Task list:
1. In the blog post about ignoring SEO, roughly what share of the writer's traffic comes from organic search?
2. Reproduce the passage of the blog post about ignoring SEO between "Unicorns are cool" and "all over them.", inclusive.

Selected extract:
▬▬▬▬▬▬▬▬▬▬

A blogger’s guide to how to not give a shit about SEO
A fellow blogger who is taking a digital marketing course was recently told that she needs to write more ‘how to’ posts for SEO purposes. That’s the sort of content that does well in search results, the teachers argued, so that’s what bloggers should be writing.
So, as a digital marketing professional and fellow blogger, I figured I’d write a how to post about how to not give a shit about SEO.
Write like a human
Don’t write for Yoast or any other SEO plugin. Yoast isn’t going to be reading your post – people are.
If you use common sense, your post will probably be pretty SEO-friendly anyway. Choose a descriptive title. Write a good meta description. Use keywords that are relevant to your topic. Link to other relevant content on your own site and other sites. Name your images sensibly and add alt tags.
Most importantly, write content that is engaging. If your content is good, people will want to share it and link to it, which will naturally help your search engine ranking.
Not all traffic is created equal
Getting traffic to your site doesn’t mean much if it’s the wrong sort of traffic.
Unicorns are cool now, right? Apparently you can even get a unicorn burger now. I could have stuck ‘unicorn’ in the title of this post and littered the body text with more ‘unicorns’ in order to try to capitalise on this trend of making things look like a 6-year-old’s fairy princess fantasy has vomited all over them.
That might have brought some unicorn-mad people to this post, but they wouldn’t read it. They would leave immediately once they realised that there’s no unicorn fun to be had here and never come back. Those extra page views would essentially be meaningless.
Don’t waste your time writing posts that might bring in a high volume of traffic but generate little engagement. Focus on writing content that people will actually want to read – the kind of stuff that encourages them to share your posts and keeps coming back for more.
Search traffic isn’t everything
How much of your traffic comes from organic search anyway? For me, it’s about 20%. Most of my traffic comes from social media, even though I’m really crap at it. I imagine it’s even higher for bloggers who actually put a bit of effort into their social strategy, rather than saying, “Oh yeah, it’s been about three weeks since I’ve posted on Instagram. Maybe I should put up a picture of the back of my kid’s head again or something.”
Write about what you love
None of us got into blogging because we wanted to rank on the first page of Google search results. We started because we had something to say about something we care about.
If you love how to posts and you know how to do lots of useful things, then by all means, publish as many as you want. There’s nothing wrong with how to guides. I could actually use one on how to remind your almost two-year-old that sleeping in their own bed is super fun, if you’ve got one.
But if you find them boring and prefer to write less-than-useful posts about things like toddler parodies of folk songs and robot babies, then publish your weird content to heart’s content. Who needs another ‘how to pack your hospital bag’ post anyway?

▬▬▬▬▬▬▬▬▬▬

Record excerpts:
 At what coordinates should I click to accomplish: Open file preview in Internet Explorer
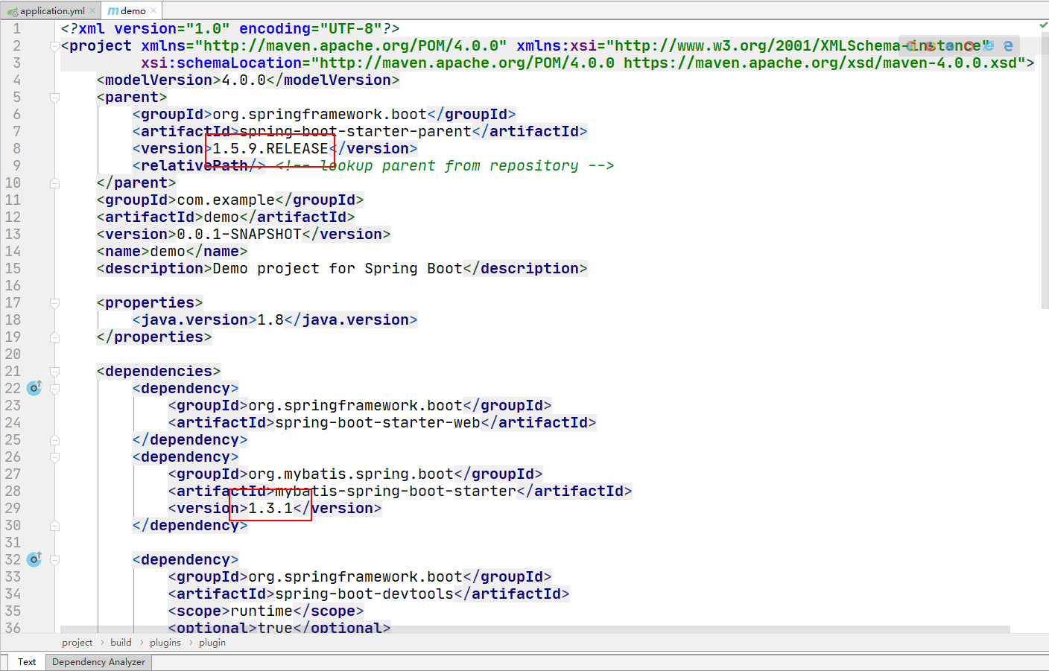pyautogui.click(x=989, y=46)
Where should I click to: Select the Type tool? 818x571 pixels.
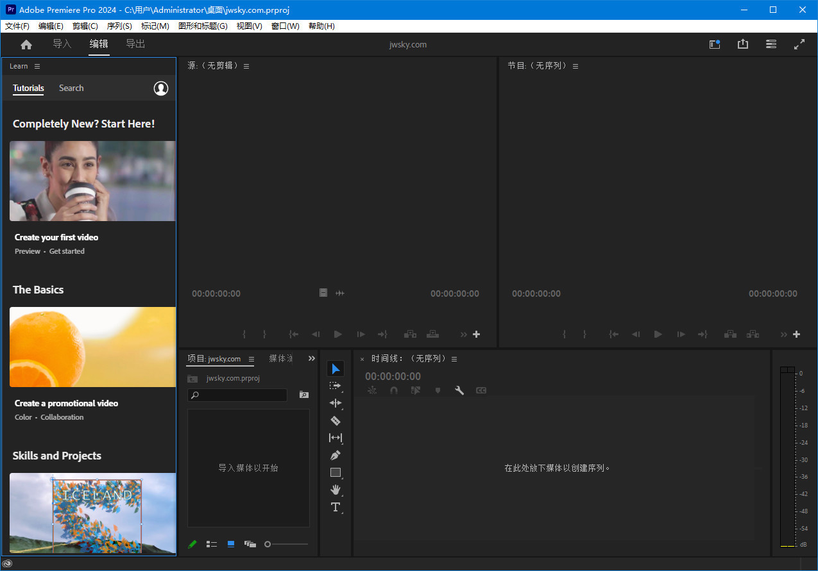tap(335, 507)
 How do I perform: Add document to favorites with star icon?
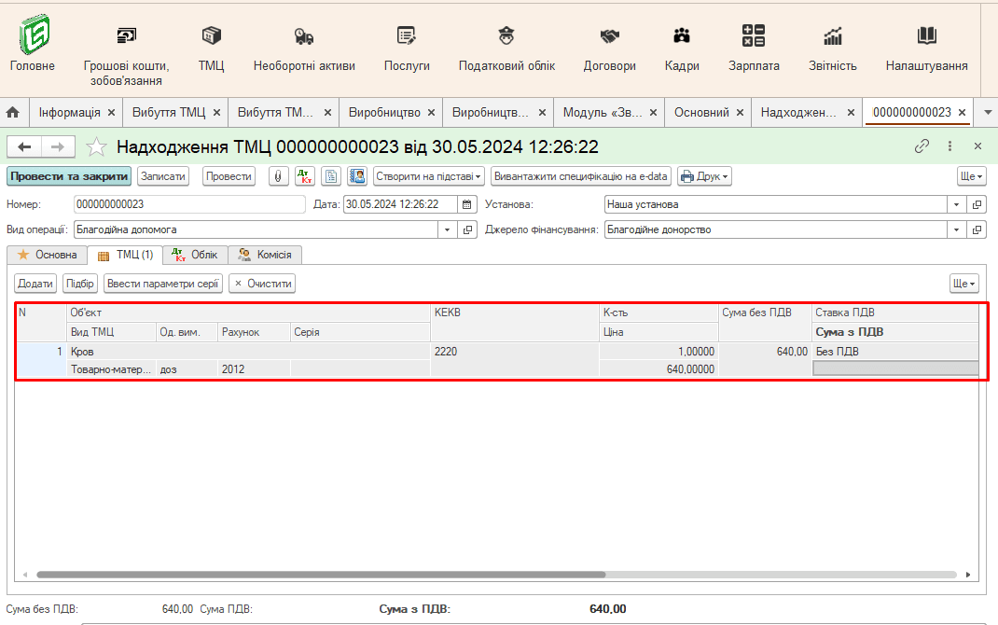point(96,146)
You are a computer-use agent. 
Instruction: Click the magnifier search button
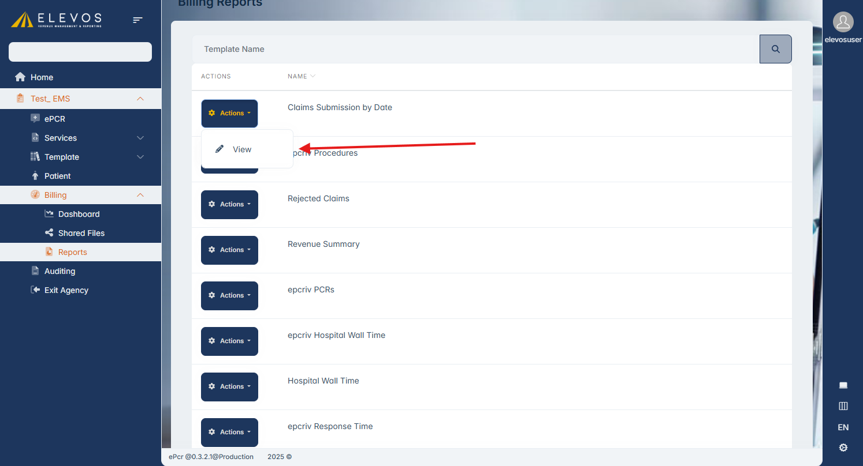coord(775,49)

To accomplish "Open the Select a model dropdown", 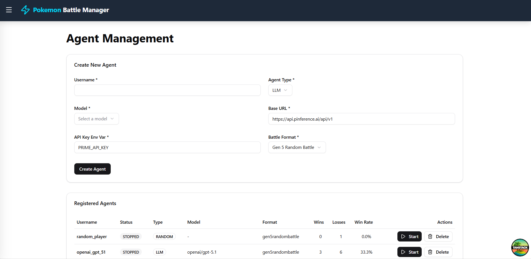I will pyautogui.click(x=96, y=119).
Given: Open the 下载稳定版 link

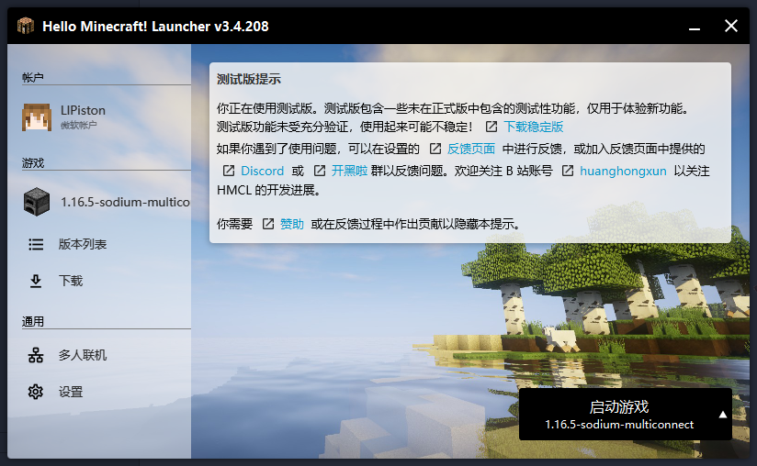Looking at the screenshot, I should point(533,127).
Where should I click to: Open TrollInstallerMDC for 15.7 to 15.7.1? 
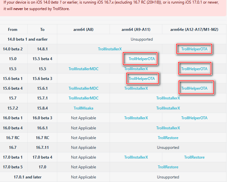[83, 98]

▬▬▬▬▬▬▬▬▬▬

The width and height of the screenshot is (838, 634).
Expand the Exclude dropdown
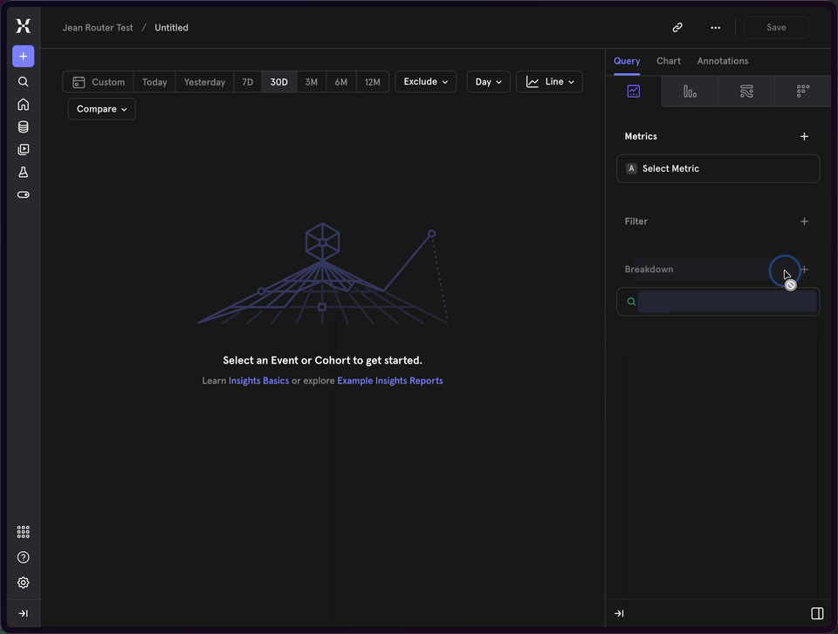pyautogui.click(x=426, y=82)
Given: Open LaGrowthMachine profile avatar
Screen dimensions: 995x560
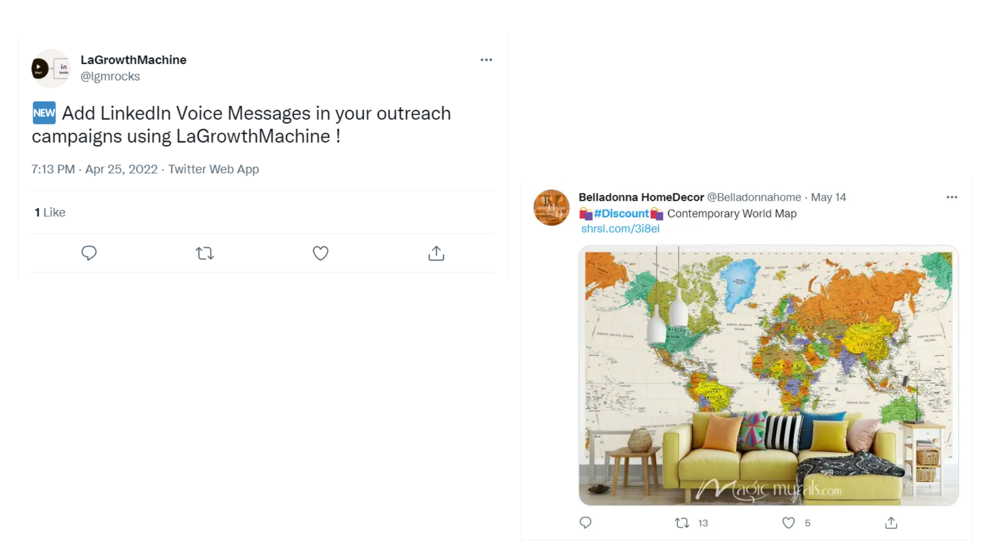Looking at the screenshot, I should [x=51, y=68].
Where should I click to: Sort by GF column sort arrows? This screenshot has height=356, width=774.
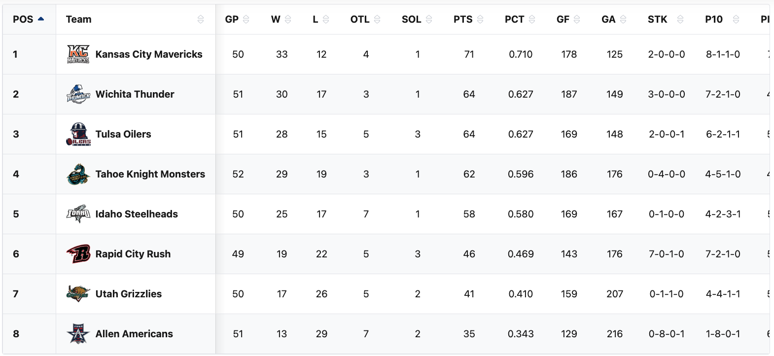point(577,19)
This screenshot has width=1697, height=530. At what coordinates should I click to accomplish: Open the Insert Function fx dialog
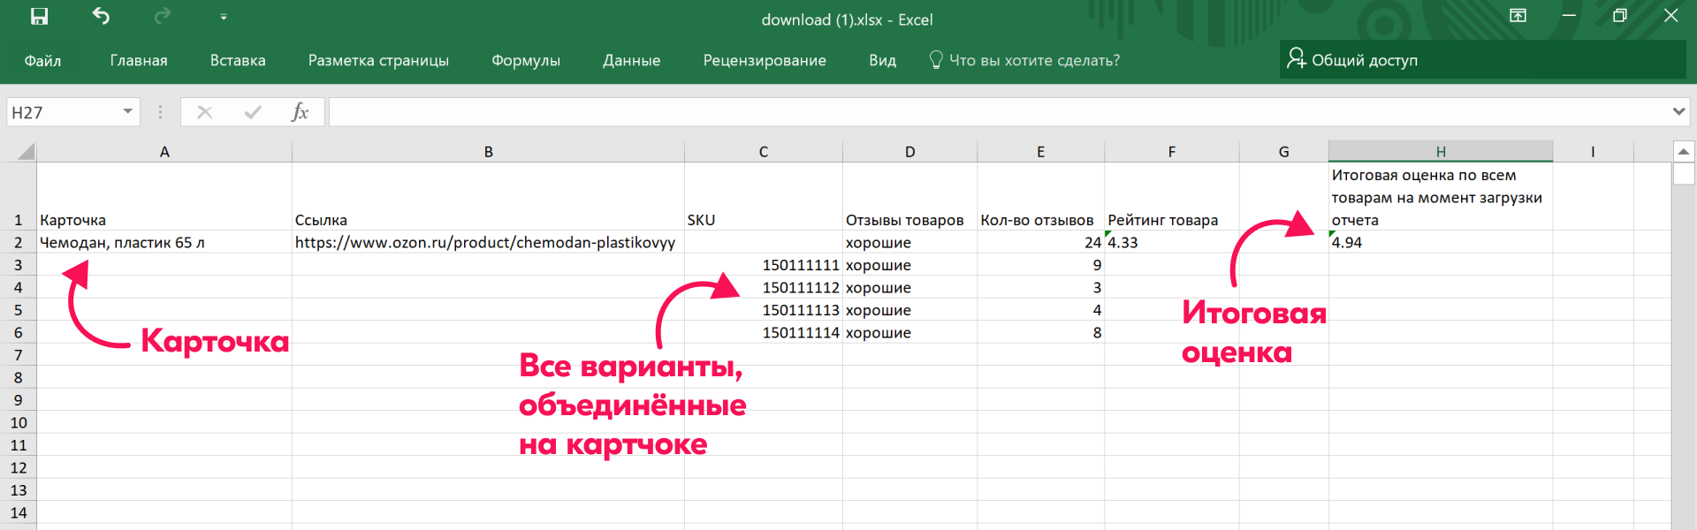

▬▬▬▬▬▬▬▬▬▬

Results of the exercise:
1. About 20%.

2.
Unicorns are cool now, right? Apparently you can even get a unicorn burger now. I could have stuck ‘unicorn’ in the title of this post and littered the body text with more ‘unicorns’ in order to try to capitalise on this trend of making things look like a 6-year-old’s fairy princess fantasy has vomited all over them.